The Trouble with Physics is a groundbreaking account of the state of modern physics: of how we got from Einstein and Relativity through quantum mechanics to the strange and bizarre predictions of string theory, full of unseen dimensions and multiple universes.
Lee Smolin not only provides a brilliant layman’s overview of current research as we attempt to build a ‘theory of everything’, but also questions many of the assumptions that lie behind string theory. In doing so, he describes some of the daring, outlandish ideas that will propel research in years to come.

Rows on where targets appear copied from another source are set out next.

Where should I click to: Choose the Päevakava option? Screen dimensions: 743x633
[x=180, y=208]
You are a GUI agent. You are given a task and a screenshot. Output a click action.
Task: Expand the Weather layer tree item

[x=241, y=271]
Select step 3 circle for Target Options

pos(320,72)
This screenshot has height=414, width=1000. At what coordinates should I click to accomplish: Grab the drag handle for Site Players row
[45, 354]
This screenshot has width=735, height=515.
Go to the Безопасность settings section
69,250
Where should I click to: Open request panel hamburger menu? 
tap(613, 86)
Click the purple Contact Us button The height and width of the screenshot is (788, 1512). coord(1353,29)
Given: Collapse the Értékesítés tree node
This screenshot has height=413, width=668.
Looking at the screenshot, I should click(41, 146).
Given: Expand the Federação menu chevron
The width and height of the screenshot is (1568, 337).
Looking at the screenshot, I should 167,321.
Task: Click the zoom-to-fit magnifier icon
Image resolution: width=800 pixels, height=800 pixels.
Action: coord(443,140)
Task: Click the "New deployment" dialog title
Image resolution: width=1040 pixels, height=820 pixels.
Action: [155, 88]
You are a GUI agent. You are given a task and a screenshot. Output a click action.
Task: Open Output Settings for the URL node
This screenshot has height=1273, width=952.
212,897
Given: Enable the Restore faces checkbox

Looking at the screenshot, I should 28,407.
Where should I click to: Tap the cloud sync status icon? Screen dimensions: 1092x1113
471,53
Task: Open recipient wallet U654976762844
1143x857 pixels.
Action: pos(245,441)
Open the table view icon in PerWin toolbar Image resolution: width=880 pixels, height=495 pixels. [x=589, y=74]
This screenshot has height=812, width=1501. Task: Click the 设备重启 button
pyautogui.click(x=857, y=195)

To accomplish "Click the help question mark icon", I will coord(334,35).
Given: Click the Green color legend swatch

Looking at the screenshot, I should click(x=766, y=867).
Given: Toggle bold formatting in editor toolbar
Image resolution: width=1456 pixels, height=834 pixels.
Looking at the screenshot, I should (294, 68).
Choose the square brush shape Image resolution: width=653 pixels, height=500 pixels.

String theory the hot topic in physics for the past 20 years is a dead-end, says Smolin, one of the founders of Canada's Perimeter Institute of Theoretical Physics and himself a lapsed string theorist. In fact, he (and others) argue convincingly, string theory isn't even a fully formed theory it's just a "conjecture." As Smolin reminds his readers, string theorists haven't been able to prove any of their exotic ideas, and he says there isn't much chance that they will in the foreseeable future. The discovery of "dark energy," which seems to be pushing the universe apart faster and faster, isn't explained by string theory and is proving troublesome for that theory's advocates. Smolin (The Life of the Cosmos) believes that physicists are making the mistake of searching for a theory that is "beautiful" and "elegant" instead of one that's actually backed up by experiments. He encourages physicists to investigate new alternatives and highlights several young physicists whose work he finds promising. This isn't easy reading, but it will appeal to dedicated science buffs interested in where physics may be headed in the next decade. 30 b&w illus.